═════ Dataset records ═════

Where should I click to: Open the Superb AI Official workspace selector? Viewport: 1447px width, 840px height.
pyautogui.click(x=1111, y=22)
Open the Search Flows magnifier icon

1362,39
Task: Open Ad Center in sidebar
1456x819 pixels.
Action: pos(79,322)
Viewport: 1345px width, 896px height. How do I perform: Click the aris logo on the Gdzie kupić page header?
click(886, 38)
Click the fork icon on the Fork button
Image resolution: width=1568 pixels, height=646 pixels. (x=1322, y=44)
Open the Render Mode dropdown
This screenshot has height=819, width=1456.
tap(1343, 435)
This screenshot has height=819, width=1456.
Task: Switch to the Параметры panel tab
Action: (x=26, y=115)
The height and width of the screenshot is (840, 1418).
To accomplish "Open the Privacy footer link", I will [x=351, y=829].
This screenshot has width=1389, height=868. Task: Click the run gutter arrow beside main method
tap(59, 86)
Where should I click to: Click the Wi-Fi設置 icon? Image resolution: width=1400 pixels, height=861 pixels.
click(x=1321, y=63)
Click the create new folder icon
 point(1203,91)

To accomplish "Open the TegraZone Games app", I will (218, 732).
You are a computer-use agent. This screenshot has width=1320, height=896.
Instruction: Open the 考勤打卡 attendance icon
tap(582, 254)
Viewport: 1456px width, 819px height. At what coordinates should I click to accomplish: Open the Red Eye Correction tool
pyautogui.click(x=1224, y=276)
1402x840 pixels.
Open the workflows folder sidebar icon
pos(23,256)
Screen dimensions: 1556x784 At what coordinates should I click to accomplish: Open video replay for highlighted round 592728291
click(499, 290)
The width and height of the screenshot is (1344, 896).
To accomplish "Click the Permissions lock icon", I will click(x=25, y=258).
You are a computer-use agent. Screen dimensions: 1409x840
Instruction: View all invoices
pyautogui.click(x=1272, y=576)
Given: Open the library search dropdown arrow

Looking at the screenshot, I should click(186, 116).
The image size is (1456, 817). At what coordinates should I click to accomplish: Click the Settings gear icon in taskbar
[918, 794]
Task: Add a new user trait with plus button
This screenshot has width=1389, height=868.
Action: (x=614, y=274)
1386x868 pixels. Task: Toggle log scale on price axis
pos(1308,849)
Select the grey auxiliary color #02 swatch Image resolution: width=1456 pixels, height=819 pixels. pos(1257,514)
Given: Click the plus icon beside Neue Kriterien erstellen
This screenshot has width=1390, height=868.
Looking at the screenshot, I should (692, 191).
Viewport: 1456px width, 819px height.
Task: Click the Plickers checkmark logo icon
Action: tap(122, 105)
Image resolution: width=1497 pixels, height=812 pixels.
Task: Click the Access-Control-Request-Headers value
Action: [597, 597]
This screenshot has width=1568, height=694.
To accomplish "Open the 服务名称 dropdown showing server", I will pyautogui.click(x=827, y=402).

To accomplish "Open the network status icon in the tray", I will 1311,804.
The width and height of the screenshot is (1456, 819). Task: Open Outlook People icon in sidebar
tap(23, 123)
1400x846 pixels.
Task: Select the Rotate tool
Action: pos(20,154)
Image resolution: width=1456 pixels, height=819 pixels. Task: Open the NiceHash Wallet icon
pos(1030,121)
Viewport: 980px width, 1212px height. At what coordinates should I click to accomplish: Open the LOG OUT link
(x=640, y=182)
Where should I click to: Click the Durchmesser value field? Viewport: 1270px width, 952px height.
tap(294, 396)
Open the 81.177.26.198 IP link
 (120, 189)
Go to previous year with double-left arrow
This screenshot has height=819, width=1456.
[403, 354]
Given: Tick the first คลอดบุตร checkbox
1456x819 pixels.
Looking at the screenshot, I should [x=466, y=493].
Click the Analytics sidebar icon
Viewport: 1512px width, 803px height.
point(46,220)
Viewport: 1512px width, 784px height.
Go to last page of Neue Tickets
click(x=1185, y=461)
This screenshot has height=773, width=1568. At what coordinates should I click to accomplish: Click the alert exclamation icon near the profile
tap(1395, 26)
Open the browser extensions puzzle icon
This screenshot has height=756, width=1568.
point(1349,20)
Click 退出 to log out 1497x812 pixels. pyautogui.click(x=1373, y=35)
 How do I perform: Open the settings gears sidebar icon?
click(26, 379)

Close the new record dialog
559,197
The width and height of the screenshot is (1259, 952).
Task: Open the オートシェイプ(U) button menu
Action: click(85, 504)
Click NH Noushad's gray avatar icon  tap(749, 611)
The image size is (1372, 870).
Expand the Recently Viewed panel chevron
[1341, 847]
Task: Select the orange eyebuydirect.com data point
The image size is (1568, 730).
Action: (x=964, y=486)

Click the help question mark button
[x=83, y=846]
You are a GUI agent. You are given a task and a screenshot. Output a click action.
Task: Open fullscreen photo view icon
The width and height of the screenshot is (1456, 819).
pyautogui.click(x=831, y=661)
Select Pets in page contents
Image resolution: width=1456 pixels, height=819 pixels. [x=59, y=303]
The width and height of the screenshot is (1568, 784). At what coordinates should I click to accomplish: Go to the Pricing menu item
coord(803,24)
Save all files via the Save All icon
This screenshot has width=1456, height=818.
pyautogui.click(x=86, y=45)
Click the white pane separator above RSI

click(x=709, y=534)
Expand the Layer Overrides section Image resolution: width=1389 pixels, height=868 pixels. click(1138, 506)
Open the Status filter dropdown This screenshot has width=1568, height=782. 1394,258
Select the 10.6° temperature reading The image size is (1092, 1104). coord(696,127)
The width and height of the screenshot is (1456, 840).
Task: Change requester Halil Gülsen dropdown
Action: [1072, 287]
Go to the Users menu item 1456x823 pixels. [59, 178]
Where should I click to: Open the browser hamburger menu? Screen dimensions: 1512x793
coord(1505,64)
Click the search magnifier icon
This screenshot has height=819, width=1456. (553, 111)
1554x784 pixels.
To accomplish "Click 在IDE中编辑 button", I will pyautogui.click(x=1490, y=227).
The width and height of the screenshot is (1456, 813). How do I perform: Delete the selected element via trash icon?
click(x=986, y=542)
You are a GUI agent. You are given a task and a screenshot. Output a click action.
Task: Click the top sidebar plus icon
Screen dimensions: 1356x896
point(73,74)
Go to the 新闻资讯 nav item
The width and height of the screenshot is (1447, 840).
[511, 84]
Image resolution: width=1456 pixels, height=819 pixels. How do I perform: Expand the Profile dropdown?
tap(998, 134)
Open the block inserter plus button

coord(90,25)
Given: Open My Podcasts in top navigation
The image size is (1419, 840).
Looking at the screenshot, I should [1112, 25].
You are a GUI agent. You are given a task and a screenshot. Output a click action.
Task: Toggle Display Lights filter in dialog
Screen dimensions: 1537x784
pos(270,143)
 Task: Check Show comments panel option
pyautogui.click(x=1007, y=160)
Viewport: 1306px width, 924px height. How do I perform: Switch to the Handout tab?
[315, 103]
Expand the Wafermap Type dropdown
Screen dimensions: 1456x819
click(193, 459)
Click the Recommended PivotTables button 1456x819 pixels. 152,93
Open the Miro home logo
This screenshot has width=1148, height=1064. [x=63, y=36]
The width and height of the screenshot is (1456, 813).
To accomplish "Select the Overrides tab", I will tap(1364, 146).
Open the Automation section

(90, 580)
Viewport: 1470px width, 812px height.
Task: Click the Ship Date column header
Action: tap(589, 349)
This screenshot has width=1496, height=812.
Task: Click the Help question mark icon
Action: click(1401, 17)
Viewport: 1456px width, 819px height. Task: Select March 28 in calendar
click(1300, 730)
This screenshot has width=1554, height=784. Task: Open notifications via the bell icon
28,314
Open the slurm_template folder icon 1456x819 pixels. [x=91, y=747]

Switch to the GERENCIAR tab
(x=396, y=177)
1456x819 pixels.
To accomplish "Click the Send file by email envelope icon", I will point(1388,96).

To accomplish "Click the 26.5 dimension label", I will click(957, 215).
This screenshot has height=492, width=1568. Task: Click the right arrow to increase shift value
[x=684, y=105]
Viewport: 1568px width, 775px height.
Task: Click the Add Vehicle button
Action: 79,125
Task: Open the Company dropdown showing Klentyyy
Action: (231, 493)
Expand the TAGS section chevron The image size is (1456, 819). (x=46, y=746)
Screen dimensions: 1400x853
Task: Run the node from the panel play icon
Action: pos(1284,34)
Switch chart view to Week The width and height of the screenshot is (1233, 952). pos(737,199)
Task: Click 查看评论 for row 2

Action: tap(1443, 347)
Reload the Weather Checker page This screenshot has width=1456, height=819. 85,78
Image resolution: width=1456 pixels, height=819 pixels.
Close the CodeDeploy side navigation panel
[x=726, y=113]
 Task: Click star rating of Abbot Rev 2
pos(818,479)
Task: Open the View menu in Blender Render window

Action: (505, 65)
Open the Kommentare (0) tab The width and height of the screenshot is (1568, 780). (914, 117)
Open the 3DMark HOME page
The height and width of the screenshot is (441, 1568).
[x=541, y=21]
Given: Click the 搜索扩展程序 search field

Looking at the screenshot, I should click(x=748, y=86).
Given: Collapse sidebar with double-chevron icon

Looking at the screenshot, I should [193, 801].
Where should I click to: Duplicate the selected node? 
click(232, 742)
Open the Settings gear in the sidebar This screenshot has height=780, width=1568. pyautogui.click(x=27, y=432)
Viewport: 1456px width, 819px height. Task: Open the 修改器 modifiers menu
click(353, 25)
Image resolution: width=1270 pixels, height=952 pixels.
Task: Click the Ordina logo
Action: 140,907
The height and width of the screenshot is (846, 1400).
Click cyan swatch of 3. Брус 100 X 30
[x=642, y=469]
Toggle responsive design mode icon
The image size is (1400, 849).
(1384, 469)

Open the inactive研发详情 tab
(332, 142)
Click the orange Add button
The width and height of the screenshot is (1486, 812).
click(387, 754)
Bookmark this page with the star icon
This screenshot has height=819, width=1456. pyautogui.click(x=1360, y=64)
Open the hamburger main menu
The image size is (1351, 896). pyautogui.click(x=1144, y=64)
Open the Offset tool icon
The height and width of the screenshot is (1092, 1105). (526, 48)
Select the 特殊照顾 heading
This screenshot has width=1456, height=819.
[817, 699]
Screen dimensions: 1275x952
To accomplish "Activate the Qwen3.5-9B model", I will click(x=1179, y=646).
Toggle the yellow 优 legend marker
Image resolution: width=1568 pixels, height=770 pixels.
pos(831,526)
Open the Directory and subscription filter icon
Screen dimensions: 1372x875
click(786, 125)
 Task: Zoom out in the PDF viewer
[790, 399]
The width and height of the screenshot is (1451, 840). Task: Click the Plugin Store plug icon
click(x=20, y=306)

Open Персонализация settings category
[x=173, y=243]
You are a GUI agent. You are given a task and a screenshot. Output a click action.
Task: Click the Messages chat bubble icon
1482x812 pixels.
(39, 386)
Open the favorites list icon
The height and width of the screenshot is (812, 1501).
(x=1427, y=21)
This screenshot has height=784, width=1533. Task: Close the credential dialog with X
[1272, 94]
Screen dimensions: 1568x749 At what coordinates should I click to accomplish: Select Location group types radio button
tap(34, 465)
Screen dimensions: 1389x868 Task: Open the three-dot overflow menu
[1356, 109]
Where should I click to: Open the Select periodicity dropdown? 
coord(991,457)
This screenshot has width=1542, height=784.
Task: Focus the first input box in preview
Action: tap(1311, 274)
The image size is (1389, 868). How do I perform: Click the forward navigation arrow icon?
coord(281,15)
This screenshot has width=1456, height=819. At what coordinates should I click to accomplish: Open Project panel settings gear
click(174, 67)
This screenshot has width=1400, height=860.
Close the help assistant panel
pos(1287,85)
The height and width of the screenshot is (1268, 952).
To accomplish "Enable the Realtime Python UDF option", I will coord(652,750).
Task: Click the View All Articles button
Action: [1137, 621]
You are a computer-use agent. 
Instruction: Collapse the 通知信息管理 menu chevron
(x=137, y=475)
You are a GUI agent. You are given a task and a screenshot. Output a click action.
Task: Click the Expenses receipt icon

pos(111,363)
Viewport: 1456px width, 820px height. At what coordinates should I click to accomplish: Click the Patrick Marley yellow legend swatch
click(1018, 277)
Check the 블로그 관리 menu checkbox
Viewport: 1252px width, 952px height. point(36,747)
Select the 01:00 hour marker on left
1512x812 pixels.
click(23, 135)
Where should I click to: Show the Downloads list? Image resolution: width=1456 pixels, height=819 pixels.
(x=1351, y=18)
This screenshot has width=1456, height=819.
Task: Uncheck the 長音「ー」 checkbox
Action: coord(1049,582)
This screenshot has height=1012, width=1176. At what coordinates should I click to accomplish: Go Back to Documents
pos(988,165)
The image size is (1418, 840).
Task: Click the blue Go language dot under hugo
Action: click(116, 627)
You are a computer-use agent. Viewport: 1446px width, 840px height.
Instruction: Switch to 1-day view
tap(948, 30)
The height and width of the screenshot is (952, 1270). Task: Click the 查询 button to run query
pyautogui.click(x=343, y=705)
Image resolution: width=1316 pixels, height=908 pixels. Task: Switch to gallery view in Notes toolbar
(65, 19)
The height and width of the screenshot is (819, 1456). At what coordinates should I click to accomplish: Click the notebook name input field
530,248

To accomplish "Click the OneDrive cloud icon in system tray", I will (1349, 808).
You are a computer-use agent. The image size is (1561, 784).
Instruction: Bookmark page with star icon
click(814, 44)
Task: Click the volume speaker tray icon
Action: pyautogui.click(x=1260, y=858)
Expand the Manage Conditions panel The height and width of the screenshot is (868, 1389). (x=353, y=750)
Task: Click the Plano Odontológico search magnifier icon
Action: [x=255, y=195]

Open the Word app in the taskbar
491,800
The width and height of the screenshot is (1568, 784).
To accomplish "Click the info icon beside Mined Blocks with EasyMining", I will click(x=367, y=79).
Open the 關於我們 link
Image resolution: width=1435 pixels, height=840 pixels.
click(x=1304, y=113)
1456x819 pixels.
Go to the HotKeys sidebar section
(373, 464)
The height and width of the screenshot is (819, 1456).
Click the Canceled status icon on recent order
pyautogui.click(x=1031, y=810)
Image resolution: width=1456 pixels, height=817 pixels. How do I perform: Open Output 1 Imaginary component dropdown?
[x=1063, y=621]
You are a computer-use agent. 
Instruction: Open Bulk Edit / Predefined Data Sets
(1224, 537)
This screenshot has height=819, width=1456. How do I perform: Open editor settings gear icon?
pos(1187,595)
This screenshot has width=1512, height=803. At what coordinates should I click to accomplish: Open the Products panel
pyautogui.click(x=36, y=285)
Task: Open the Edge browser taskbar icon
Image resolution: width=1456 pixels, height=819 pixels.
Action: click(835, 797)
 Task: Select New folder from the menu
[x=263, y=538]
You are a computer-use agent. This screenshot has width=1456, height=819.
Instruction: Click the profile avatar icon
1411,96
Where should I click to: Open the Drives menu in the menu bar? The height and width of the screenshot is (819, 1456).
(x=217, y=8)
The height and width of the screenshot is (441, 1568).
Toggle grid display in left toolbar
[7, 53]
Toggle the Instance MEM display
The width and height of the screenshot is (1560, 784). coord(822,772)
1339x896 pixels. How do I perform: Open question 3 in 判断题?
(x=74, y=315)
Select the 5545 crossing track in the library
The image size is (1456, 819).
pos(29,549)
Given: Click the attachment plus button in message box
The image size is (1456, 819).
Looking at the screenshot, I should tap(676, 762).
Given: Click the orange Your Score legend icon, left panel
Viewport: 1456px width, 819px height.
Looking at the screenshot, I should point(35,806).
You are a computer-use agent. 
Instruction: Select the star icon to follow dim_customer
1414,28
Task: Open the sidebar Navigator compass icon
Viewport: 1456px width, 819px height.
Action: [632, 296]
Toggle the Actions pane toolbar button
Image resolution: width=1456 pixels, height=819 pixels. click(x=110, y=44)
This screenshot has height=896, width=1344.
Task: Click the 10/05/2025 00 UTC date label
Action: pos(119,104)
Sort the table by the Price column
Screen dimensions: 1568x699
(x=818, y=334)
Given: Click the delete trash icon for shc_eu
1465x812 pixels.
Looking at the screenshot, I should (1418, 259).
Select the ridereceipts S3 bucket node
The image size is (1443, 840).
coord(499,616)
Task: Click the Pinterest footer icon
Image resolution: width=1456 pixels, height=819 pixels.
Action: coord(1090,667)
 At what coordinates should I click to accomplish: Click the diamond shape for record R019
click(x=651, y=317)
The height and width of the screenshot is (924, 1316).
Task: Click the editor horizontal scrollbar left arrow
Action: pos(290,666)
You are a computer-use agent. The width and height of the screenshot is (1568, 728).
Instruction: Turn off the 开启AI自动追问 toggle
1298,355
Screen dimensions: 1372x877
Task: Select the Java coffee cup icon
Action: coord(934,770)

═════

Look through the data above and return exactly the lines from the one that contains "Viewport: 1512px width, 784px height." to the one that contains "Expand the Layer", inclusive, with nothing else.

Viewport: 1512px width, 784px height.
Go to last page of Neue Tickets
click(x=1185, y=461)
This screenshot has height=773, width=1568. At what coordinates should I click to accomplish: Click the alert exclamation icon near the profile
tap(1395, 26)
Open the browser extensions puzzle icon
This screenshot has height=756, width=1568.
point(1349,20)
Click 退出 to log out 1497x812 pixels. pyautogui.click(x=1373, y=35)
 How do I perform: Open the settings gears sidebar icon?
click(26, 379)

Close the new record dialog
559,197
The width and height of the screenshot is (1259, 952).
Task: Open the オートシェイプ(U) button menu
Action: click(85, 504)
Click NH Noushad's gray avatar icon  tap(749, 611)
The image size is (1372, 870).
Expand the Recently Viewed panel chevron
[1341, 847]
Task: Select the orange eyebuydirect.com data point
The image size is (1568, 730).
Action: (x=964, y=486)

Click the help question mark button
[x=83, y=846]
You are a GUI agent. You are given a task and a screenshot. Output a click action.
Task: Open fullscreen photo view icon
The width and height of the screenshot is (1456, 819).
pyautogui.click(x=831, y=661)
Select Pets in page contents
Image resolution: width=1456 pixels, height=819 pixels. [x=59, y=303]
The width and height of the screenshot is (1568, 784). At what coordinates should I click to accomplish: Go to the Pricing menu item
coord(803,24)
Save all files via the Save All icon
This screenshot has width=1456, height=818.
pyautogui.click(x=86, y=45)
Click the white pane separator above RSI

click(x=709, y=534)
Expand the Layer Overrides section Image resolution: width=1389 pixels, height=868 pixels. click(1138, 506)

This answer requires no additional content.